Submitted by FHMaster on Sun, 03/28/2021 - 20:42

General Information - 

  • Location – Lot 31 of Bayley’s Barony
  • Origin of name – named for the natural bluff overlooking Broad Creek. 
  • Other names – also called Fickling’s

Owners -   

  • Robert Richards, lessee
  • James Davant (1744-1803) purchased the Lot.
  • Lydia Davant Webb (1780-1824), inherited and sold to her sister's husband, Samuel Fickling
  • Samuel Fickling.  Elizabeth Davant Fickling had also inherited adjoining Lot 38.
  • W. D Brown purchased at confiscation in April 1876 along with adjacent land totaling 1000 acres
  • Brown sold 165 acres to Joseph Wright in 1883, property known as Boyd Tract; sold to Highsmith Lumber Co. in 1943 and to Thorne and Loomis in 1945.
  • Brown sold 105 acres to Frazier, 154 acres to Grayson, 100 acres to Campbell in 1883.
  • William Clyde bought these 359 acres from heirs in 1905.
  • Brown sold 465 acres to Roy Rainey on July 13, 1922 for $10,000.

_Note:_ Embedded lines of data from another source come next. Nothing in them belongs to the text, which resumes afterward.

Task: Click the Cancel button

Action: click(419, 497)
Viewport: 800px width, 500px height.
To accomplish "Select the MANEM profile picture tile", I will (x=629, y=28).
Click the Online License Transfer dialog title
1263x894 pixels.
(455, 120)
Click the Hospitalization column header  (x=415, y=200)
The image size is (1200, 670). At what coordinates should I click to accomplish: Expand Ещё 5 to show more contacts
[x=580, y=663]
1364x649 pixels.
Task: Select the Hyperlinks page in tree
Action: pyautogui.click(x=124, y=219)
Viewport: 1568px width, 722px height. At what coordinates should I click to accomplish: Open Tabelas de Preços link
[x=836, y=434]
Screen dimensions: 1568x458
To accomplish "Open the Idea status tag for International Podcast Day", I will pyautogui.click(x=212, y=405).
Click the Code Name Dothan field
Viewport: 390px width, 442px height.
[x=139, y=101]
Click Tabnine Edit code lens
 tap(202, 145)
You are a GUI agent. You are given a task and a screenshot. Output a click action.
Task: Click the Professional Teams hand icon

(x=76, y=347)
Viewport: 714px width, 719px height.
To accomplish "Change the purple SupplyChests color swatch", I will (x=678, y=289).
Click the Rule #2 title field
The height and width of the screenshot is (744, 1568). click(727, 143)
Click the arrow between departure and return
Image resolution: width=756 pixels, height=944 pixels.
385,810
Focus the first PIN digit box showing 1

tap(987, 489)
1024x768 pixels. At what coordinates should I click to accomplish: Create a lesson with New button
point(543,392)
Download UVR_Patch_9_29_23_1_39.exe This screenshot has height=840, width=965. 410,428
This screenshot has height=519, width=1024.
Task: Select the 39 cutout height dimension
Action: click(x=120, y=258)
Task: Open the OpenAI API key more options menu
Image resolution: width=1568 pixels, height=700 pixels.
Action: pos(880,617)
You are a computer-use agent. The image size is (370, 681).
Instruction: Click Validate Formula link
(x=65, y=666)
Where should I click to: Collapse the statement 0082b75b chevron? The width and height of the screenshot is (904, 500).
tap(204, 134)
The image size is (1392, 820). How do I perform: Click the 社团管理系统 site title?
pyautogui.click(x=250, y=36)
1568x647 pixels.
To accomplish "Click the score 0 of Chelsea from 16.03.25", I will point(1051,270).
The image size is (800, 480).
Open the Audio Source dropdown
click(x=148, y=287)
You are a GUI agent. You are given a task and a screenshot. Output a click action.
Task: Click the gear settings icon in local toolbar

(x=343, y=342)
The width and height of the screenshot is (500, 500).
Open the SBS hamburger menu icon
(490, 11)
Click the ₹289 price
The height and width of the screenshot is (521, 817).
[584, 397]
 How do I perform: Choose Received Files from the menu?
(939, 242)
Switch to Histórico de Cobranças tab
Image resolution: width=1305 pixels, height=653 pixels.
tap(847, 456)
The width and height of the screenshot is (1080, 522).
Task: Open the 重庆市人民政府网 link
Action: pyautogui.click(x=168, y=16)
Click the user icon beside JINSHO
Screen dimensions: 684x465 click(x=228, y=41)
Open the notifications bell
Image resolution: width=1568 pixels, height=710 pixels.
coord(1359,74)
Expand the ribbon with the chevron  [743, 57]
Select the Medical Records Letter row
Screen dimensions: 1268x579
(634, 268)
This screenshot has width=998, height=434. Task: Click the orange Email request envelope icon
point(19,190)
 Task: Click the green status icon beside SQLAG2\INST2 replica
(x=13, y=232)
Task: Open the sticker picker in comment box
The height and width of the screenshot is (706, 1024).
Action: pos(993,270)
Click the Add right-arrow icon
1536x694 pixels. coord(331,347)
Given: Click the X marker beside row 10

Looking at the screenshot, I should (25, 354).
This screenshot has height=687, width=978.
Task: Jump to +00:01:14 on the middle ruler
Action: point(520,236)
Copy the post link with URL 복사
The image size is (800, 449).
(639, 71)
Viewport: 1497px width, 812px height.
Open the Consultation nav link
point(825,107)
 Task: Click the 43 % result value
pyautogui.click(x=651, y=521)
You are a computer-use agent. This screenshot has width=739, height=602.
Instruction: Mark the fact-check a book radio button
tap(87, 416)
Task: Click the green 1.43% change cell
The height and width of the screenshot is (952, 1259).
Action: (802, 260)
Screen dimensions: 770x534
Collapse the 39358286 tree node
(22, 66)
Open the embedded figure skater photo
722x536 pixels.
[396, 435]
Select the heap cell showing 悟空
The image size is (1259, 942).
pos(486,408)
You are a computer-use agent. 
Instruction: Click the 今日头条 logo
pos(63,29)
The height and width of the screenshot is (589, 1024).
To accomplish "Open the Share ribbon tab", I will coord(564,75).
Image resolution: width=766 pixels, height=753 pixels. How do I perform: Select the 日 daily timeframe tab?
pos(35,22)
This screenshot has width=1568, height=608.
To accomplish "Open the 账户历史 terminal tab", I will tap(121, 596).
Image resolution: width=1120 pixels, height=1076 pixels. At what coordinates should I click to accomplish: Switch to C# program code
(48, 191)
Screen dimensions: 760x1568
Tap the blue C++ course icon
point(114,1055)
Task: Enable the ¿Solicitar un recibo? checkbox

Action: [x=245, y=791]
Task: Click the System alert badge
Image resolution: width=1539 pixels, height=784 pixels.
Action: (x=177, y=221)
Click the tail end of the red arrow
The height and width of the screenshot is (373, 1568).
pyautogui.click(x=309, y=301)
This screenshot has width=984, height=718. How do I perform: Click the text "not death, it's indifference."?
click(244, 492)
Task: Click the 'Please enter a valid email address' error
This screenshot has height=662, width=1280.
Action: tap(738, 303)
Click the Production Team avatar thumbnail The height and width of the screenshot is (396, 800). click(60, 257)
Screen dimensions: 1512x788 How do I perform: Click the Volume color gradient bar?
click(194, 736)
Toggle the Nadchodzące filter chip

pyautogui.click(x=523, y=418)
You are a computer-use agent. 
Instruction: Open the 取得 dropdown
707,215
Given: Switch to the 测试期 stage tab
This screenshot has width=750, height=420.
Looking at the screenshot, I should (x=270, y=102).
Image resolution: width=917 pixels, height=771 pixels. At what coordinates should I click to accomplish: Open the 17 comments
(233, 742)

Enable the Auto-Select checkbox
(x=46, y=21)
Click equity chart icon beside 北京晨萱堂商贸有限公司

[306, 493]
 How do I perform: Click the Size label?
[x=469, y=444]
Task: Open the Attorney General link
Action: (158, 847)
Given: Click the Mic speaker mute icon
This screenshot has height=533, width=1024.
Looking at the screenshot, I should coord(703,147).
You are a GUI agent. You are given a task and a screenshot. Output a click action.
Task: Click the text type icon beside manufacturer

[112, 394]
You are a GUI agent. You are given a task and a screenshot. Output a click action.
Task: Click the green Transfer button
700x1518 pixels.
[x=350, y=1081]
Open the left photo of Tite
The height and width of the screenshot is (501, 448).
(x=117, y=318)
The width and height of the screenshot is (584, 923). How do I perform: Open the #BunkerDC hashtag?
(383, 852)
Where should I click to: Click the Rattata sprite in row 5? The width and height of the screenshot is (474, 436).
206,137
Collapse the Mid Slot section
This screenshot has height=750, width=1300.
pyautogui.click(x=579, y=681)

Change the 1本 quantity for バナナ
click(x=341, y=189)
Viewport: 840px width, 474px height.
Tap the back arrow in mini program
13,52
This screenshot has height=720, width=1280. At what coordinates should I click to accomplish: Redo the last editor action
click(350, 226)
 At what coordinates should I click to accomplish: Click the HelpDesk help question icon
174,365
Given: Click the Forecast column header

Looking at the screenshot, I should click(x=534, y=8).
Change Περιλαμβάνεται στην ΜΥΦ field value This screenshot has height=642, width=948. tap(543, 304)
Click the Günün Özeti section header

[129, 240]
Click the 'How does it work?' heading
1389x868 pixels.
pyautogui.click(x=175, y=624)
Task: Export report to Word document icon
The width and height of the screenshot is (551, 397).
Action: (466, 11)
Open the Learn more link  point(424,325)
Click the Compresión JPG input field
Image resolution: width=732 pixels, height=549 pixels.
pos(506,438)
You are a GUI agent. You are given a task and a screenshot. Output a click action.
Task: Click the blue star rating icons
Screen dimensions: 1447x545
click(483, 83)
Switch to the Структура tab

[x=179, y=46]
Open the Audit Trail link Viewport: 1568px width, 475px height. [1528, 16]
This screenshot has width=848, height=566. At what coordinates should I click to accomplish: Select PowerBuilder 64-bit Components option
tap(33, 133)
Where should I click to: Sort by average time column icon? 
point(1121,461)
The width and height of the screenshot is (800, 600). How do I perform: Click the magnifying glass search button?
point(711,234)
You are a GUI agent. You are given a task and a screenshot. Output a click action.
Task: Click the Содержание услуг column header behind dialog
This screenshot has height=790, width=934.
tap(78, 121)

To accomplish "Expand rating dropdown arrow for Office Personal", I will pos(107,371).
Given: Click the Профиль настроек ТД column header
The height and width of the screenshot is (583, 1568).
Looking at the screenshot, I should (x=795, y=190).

See also Wells Plantation.

Land - 323 acres

Maps - 

    Hack, "Hilton Head Island, South Carolina, before 1861"
    Mosse, "Hilton Head Island, 1783.  Lots 31, 38"

Bibliography 

    Holmgren, Hilton Head, A Sea Island Chronicle
    Peeples, An Index to Hilton Head Island Names  

Additional Information:
 

Possum Point Plantation extended from Broad Creek to the Atlantic Ocean and was bordered by Point Comfort to the west and Shipyard to the east.

In 1883 W.D. Brown sold 165 acres of Possum Point Plantation to Josiah Wright for $1.00 an acre.  The parcel eventually passed to the Highsmith Lumber Company and in 1949 to Thorne and Loomis.

  • Trinkley, Chicora Research Series 88, Archaeological Survey of Sea Pines Senior Living Center Tract

"The Browns (W.D.) had bought Cherry Hill, Possum Point and Mathew's Field and they soon opened a general store that eventually would become the island post office..."

  • Holmgren, Virginia C., Hilton Head, A Sea Island Chronicle, p. 118

"Both William and Samuel Fickling resided on Hilton Head in 1798....They may have sold their property at Possum Point and Shipyard before secession, as the map prepared for Sherman in 1861 puts the name "Wills" at Possum Point.   The Navy map of 1873 wrote 'Wells'.  Either could be in error.  The 465 acres of Possum Point between the public road and the beach were called Fickling's at confiscation and bought by W.D. Brown, in April 1876, along with adjacent property totaling 1000 acres.  The Federal government recorded Brown's bid of $150 as the highest offered.  Just a year before his murder, Brown sold the 465 acre Fickling plot for $10,000 to Roy Rainey.  The rest went in plots of 100 to 165 acres, all eventually picked up by Thorne and Loomis."

  • Holmgren, p. 127

"In the post-Revolutionary period the Stoneys were easily the Island's largest landowners... James and John Stoney also owned 1000 acre Possum Point..."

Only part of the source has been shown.